In recent years, holistic health and wellbeing have grown in importance and widespread popular appeal. A growing number of people now spend their evening cold-pressing green juices, limbering up for Pilates, dipping veggies in hummus, or skin-brushing in the bath. In all this change, there has been a lot more evidence supporting the benefits of why it helps, and most importantly for us at PTSD UK, how it can help people who are living with PTSD.

While waiting for treatment for PTSD, there are things you can explore that may help to ease your symptoms and as a study by Farah Jindani, Nigel Turner and Sat Bir S. Khalsa found, yoga may be an effective way of reducing the symptoms of post-traumatic stress. In particular, they looked at Kundalini yoga, conducting their study on 80 individuals. They found that those who participated in Kundalini yoga experienced a greater change in their ability to sleep, in how they perceived anxiety and stress, and in their resilience to everyday life. Although the findings indicated that more research was needed into yoga to understand the exact mechanisms of why it was helping, it also suggested strongly that those experiencing PTSD should try yoga as a non-medicinal method to ease symptoms in their road to recovery.

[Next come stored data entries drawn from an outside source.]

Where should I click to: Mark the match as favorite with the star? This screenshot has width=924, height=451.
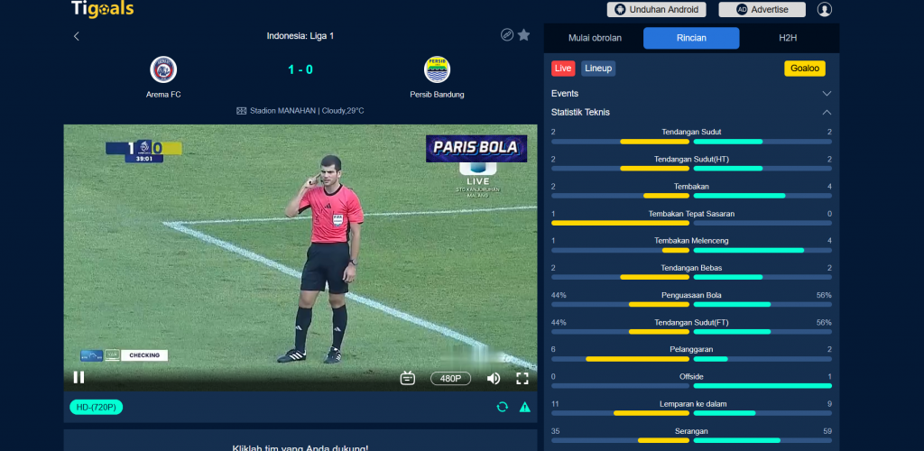(523, 35)
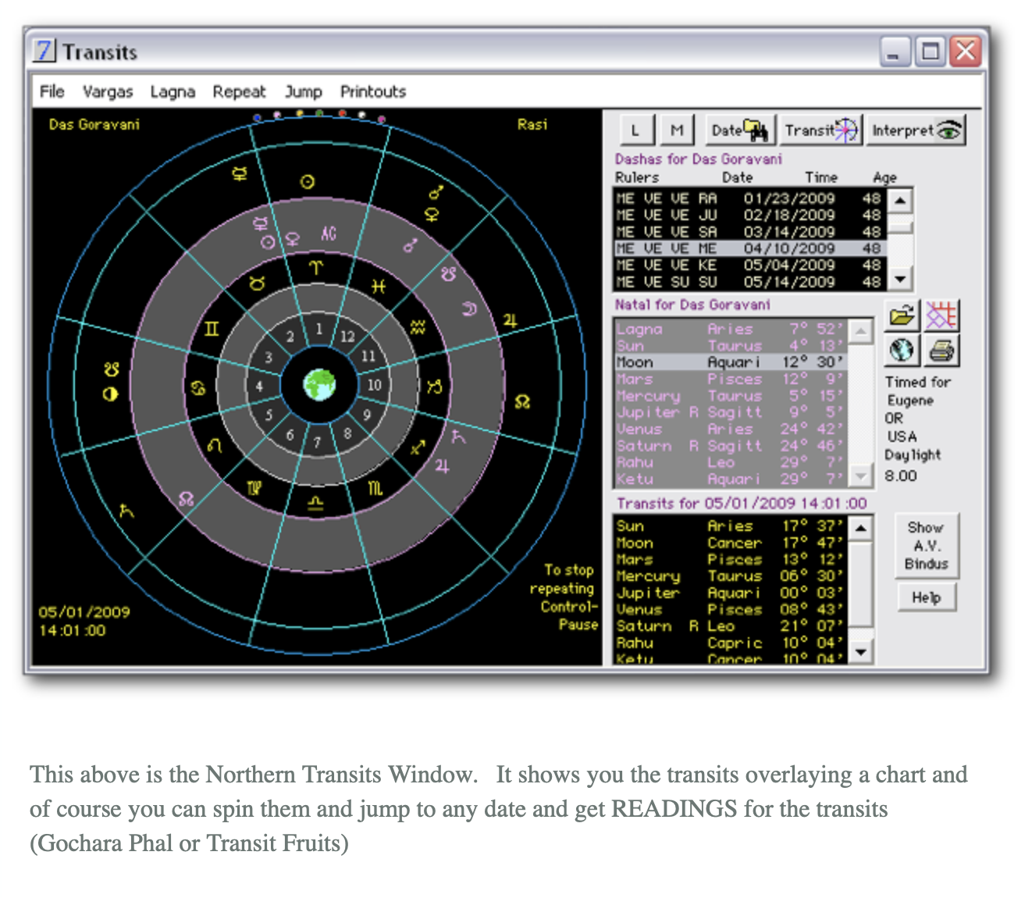Viewport: 1032px width, 898px height.
Task: Click the open folder icon
Action: (902, 316)
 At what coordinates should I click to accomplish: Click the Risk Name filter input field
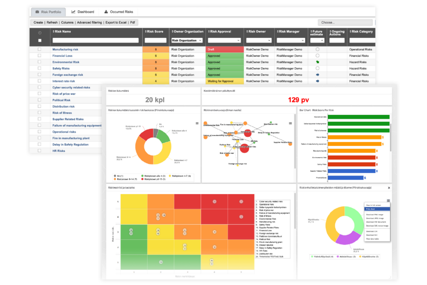pos(95,40)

Another study conducted by Dr. Farah Jindani found that participants in the Kundalini yoga trauma programme found themselves experiencing a significant improvement in their PTSD symptoms, and also saw positive changes in their sleep patterns, perceived stress, positive mood and anxiety compared to those who didn’t take part in the programme.

Afterwards, the participants also saw improvements in their mental clarity, a higher self-esteem and a greater ability to self-reflect. Further studies by Dr. Julie Staples, Daniel Mintie and Dr. Sat Bir Singh Khalsa also found significant improvements in sleep and PTSD symptoms for those who took part in Kundalini yoga. It has also been found to help people suffering from addictions too.

Kundalini yoga teacher, Billie Atherstone, is a firm believer in the value that her practice can have, both for those experiencing PTSD and also those recovering from childhood trauma. She runs a specialised 10-week course that people can sign up for. As she notes on her website, one of the main symptoms that people who have PTSD experience is feeling frightened or stressed even when they’re not in danger. Their nervous system remains in a heightened sense of activity and can lead to them either feeling hyper-aroused or disassociated.

Through Kundalini yoga, people can safely start to move out of these states of being and can start to find a sense of relative safety. They can then also start to explore how their body is feeling, accept some of the problems they have been dealing with, and finding the ability to be ‘present’ in their body. This is crucial for starting the journey towards recovery. The yoga is performed at the speed and progression that suits each individual, with a pause after each action to ensure people have time to feel what changes each move has brought about. The classes also include meditation and breath-work to enhance relaxation. This is also important in helping to balance out the nervous system.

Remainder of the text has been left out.